Five-year retrospective - Film
We pull back the curtain on memorable interviews.
I had been working for Time Out for only two weeks when I interviewed author James Ellroy (TOC 81: Sept 14–20, 2006), who was in town to promote Brian De Palma’s film version of his novel The Black Dahlia. Or as he put it, he had flown to Chicago “to put asses in seats.” It’s rare to interview someone who so openly disdains the publicity-tour process—or is so blunt about why he’s happy with the product he’s promoting. (“I’m gonna be getting checks off this fucking thing for years,” he said, although he emphasized that he was pleased with the movie.) For sheer entertainment value, I still haven’t topped that interview, not even when I interviewed De Palma himself a year later (TOC 142: Nov 15–21, 2007), and the director took me to task for my negative blog post on his film Redacted.
The most revealing interview I had was with Charles Burnett (TOC 127: Aug 2–8, 2007), whose restored 1977 masterpiece Killer of Sheep was about to open at the Music Box. The surprises began when my contact simply gave me the director’s cell-phone number and told me to schedule the interview myself. We met at the University of Chicago, where Burnett had just given a talk to a group of students, and proceeded to chat for almost an hour; he had no intention of leaving until I was finished asking everything I wanted to ask. Known for being marginalized in Hollywood (and rumored to have been pressured into recutting his film The Glass Shield), Burnett, it became clear, isn’t an aggressive self-promoter. There’s a reason some of the most successful directors are complete assholes; Burnett is brilliant, but he’s perfectly happy to let others control a conversation.
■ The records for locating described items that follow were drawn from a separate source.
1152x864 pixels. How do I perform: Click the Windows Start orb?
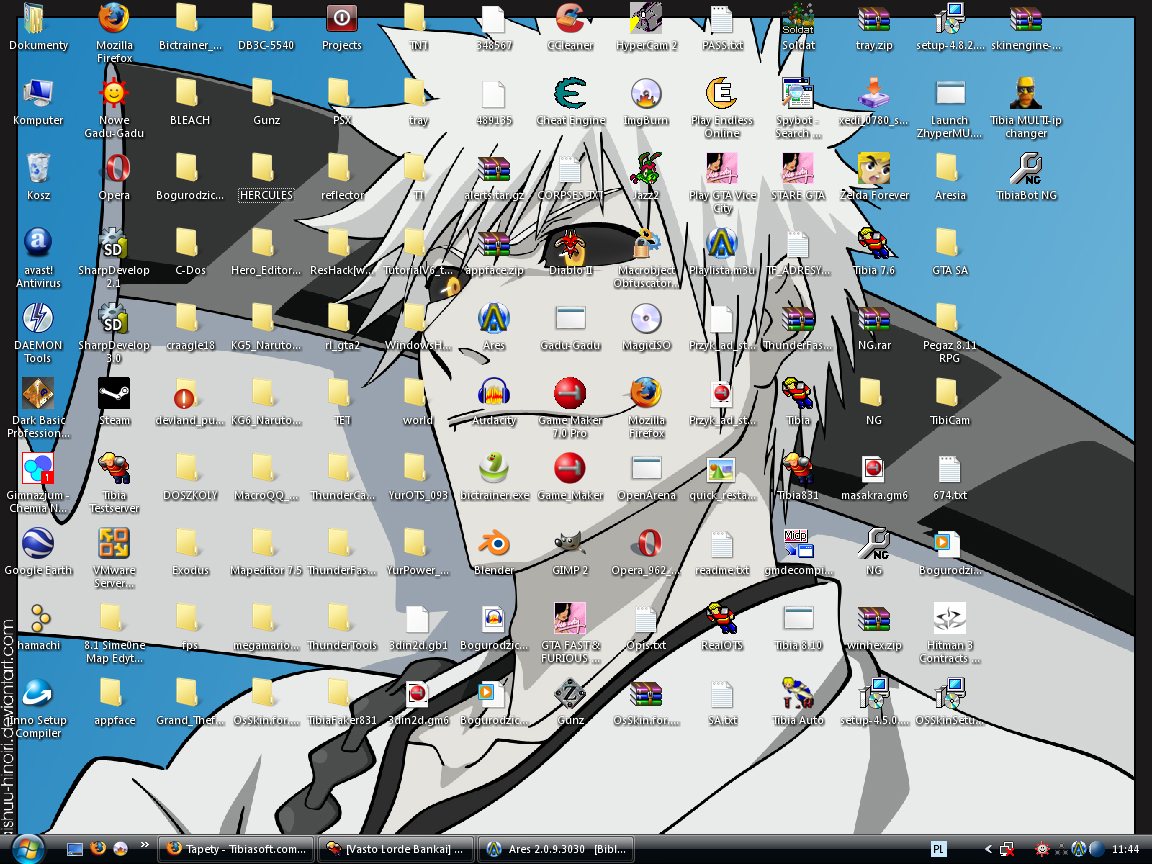27,848
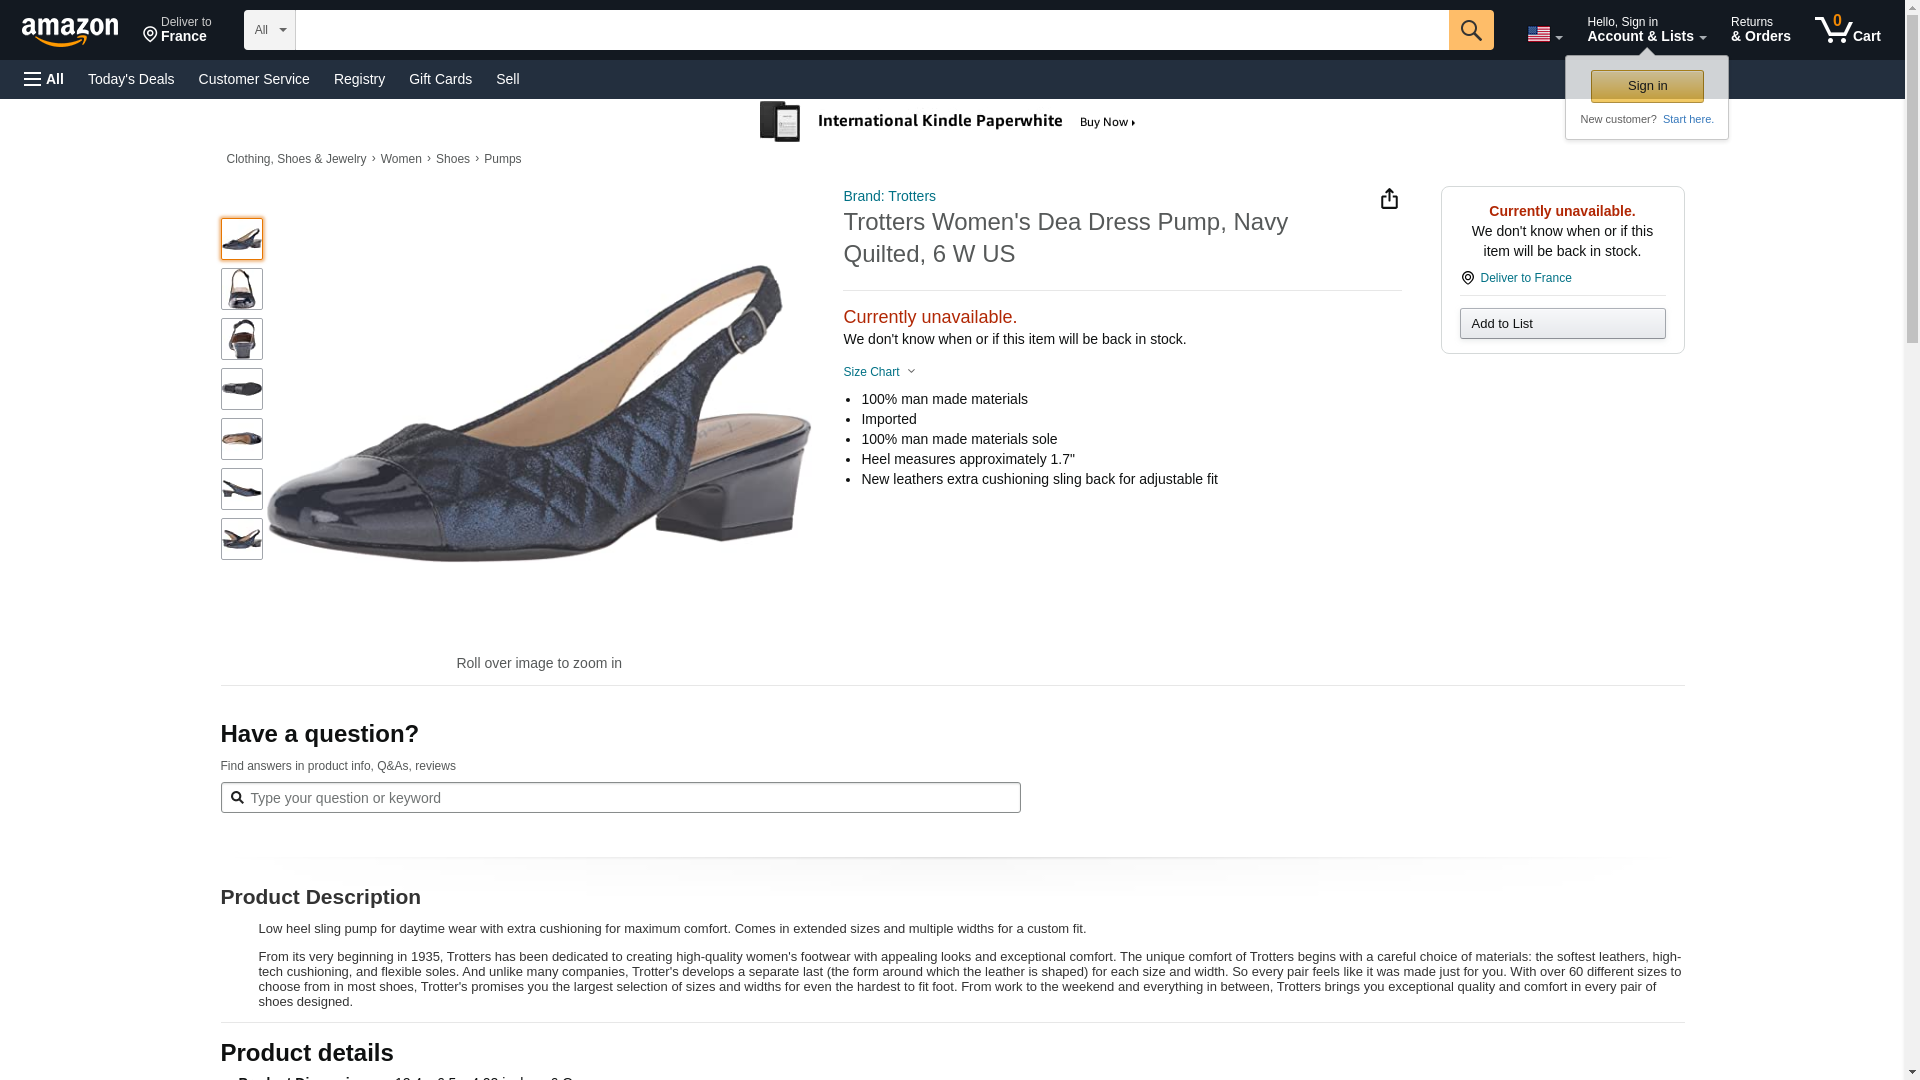Open the Brand: Trotters link
This screenshot has height=1080, width=1920.
click(x=889, y=196)
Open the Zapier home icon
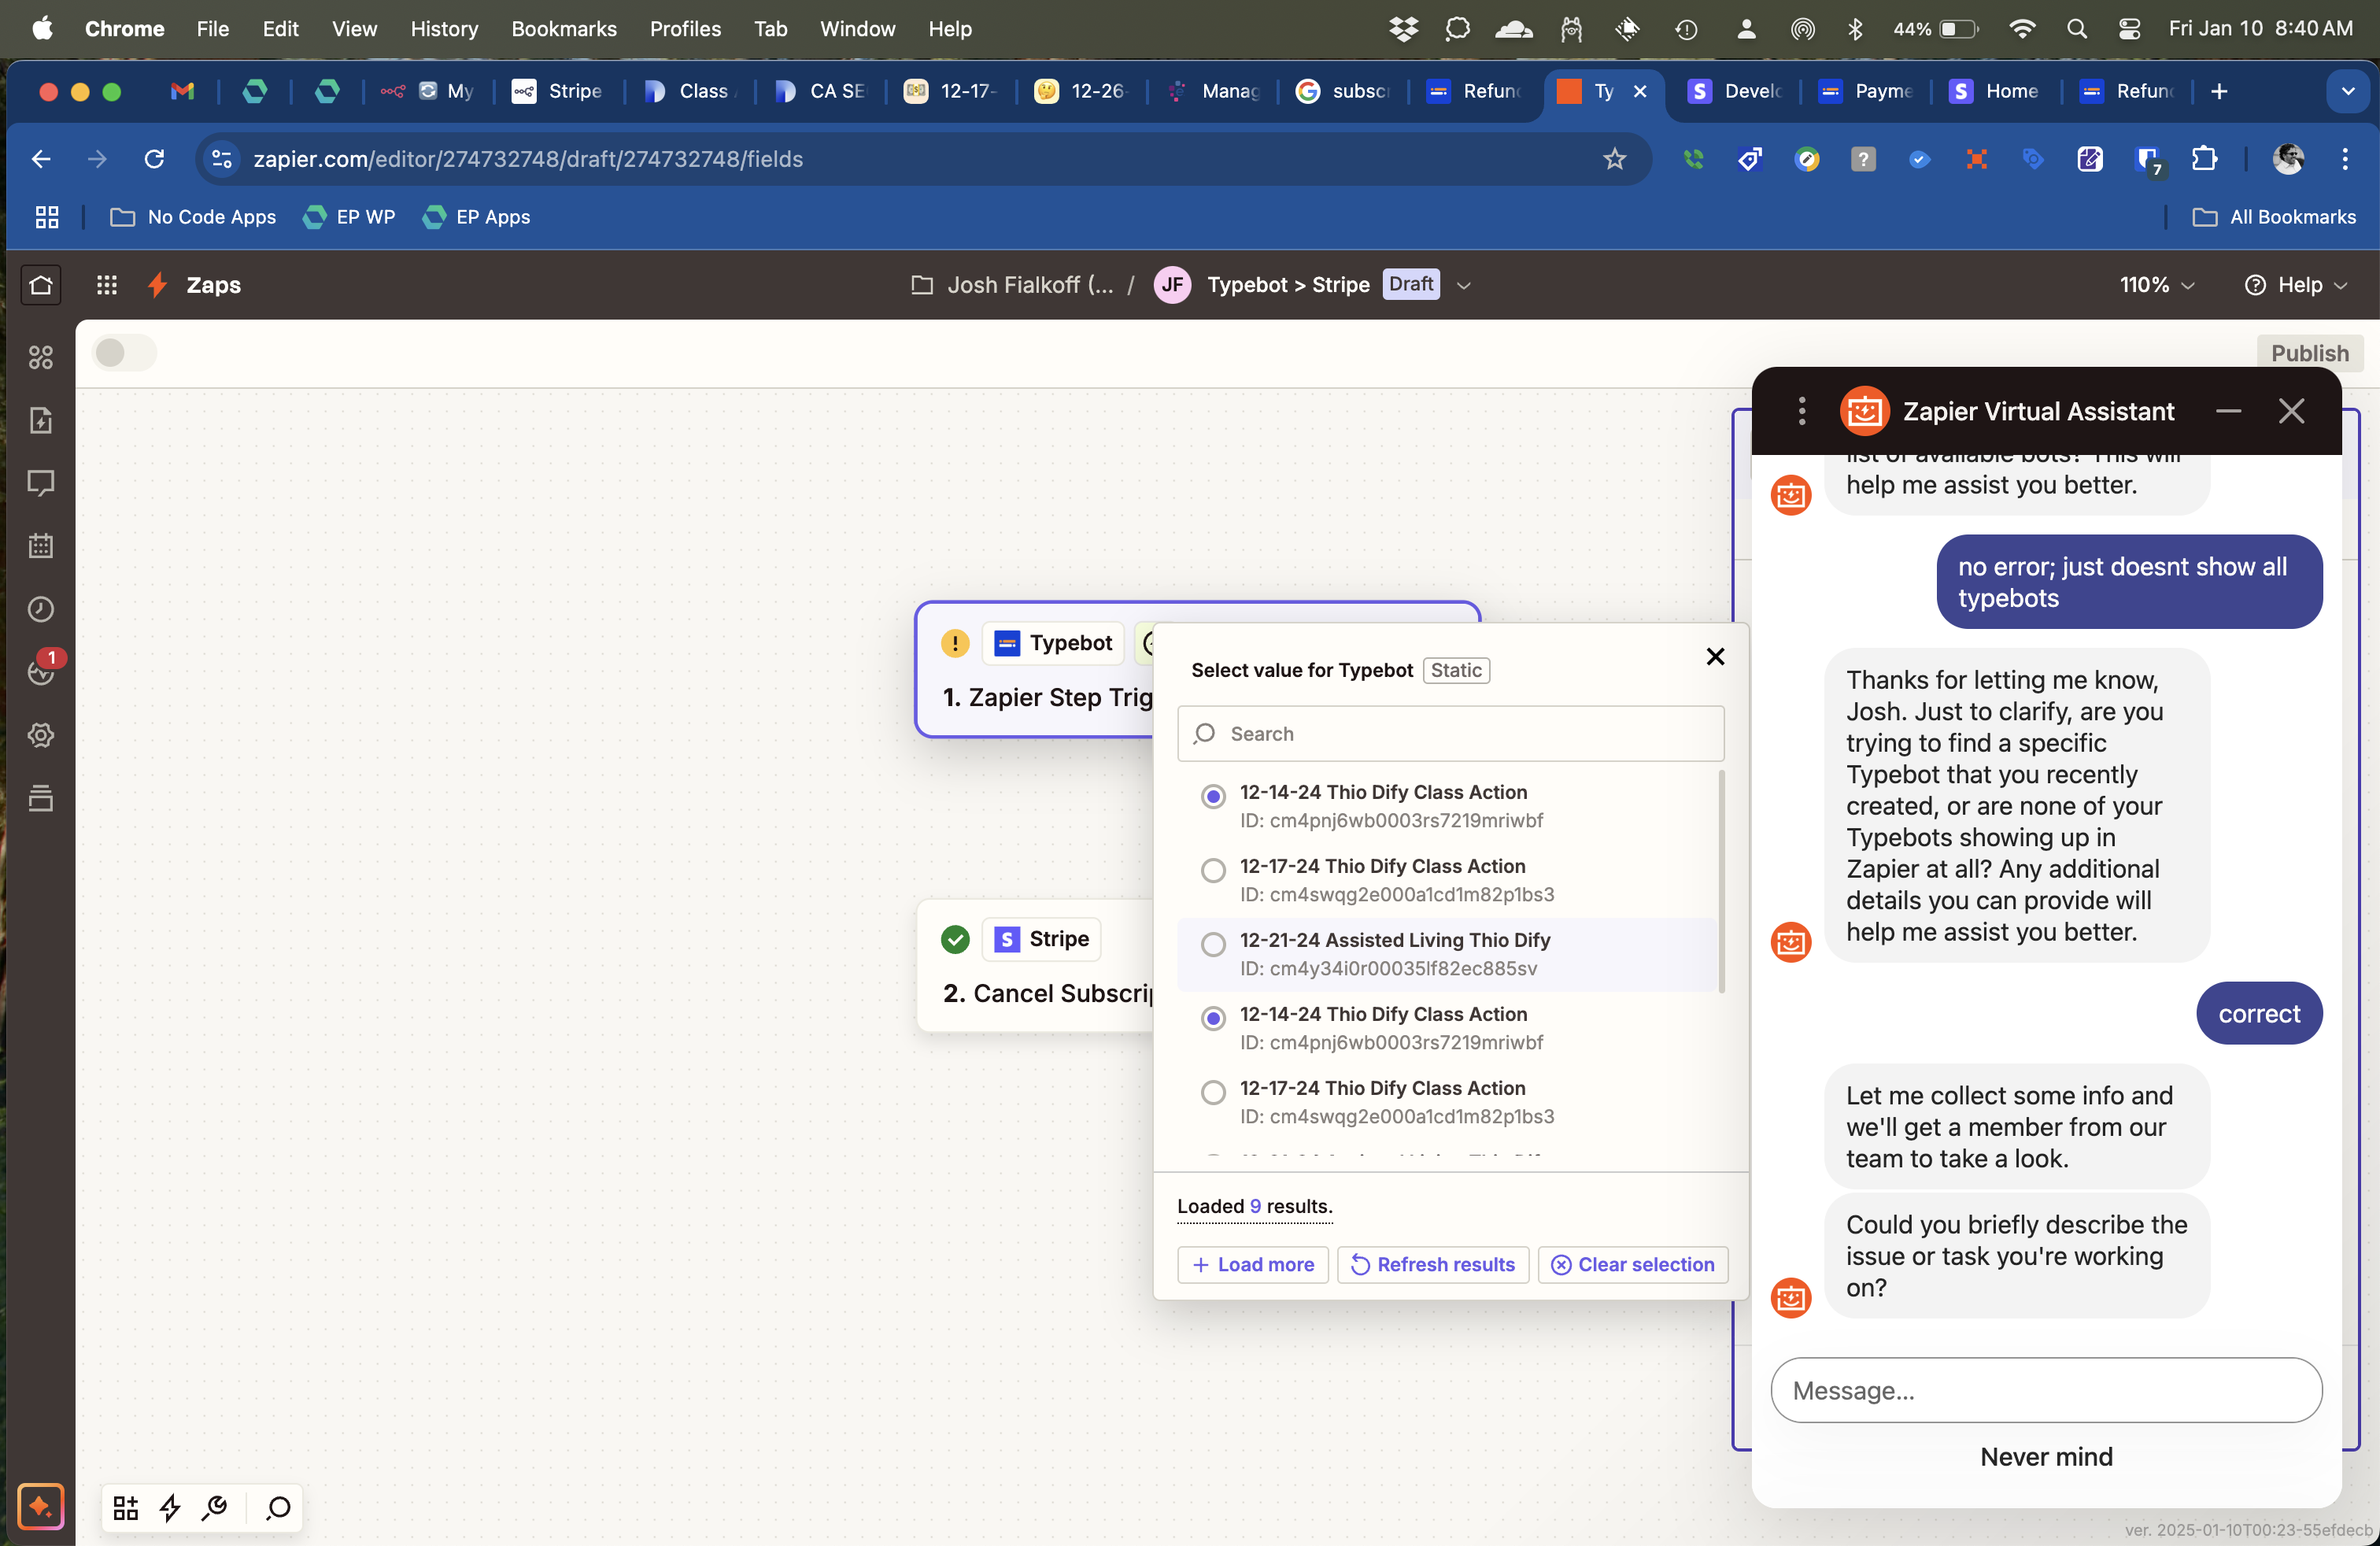The image size is (2380, 1546). click(41, 285)
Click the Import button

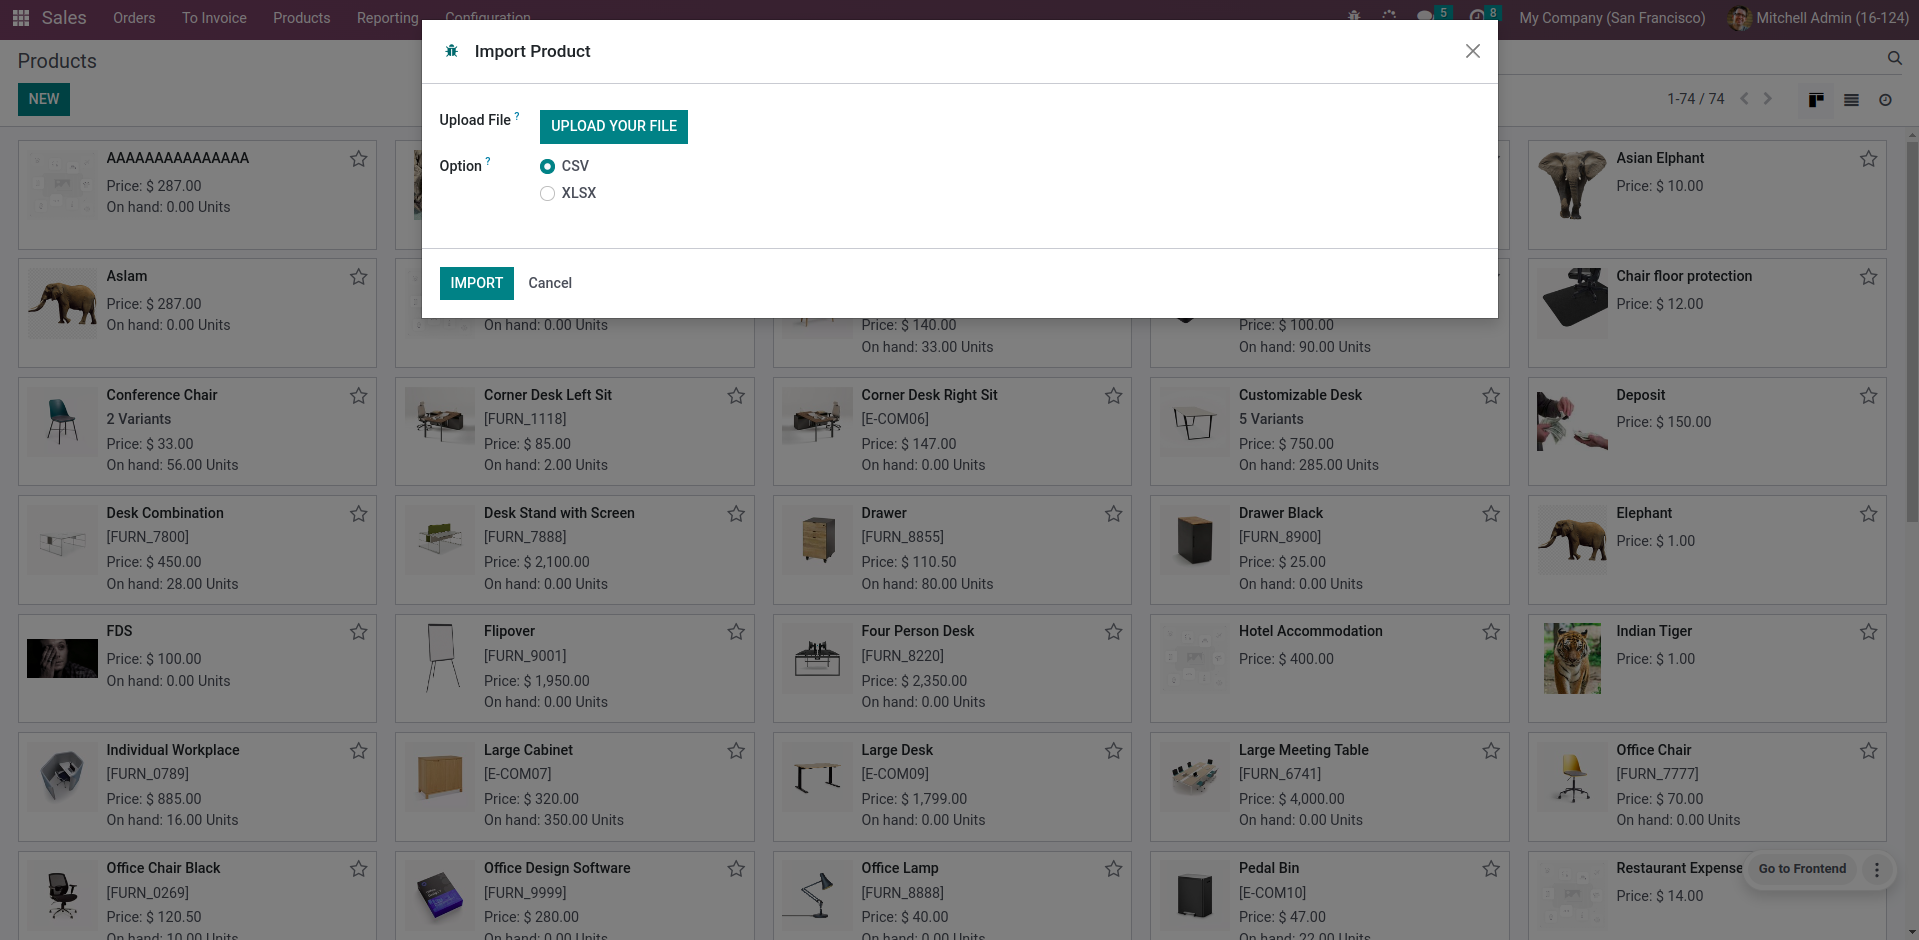coord(476,283)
My biggest interviewing regret came after I spoke with master documentarian Errol Morris (TOC 166: May 1–7, 2008) for Standard Operating Procedure, just a few days before the news broke that he had paid his subjects—a journalistic violation so extreme that it’s amazing anyone thought to ask about it. Morris’s response to this revelation has been consistent, if evasive of the central issue: He issued a statement saying that his subjects, the “bad apples” at Abu Ghraib, had “asked to be paid, and they would not have been interviewed otherwise.” Maybe so, but that doesn’t mean they didn’t have an incentive to tell him what he wanted to hear.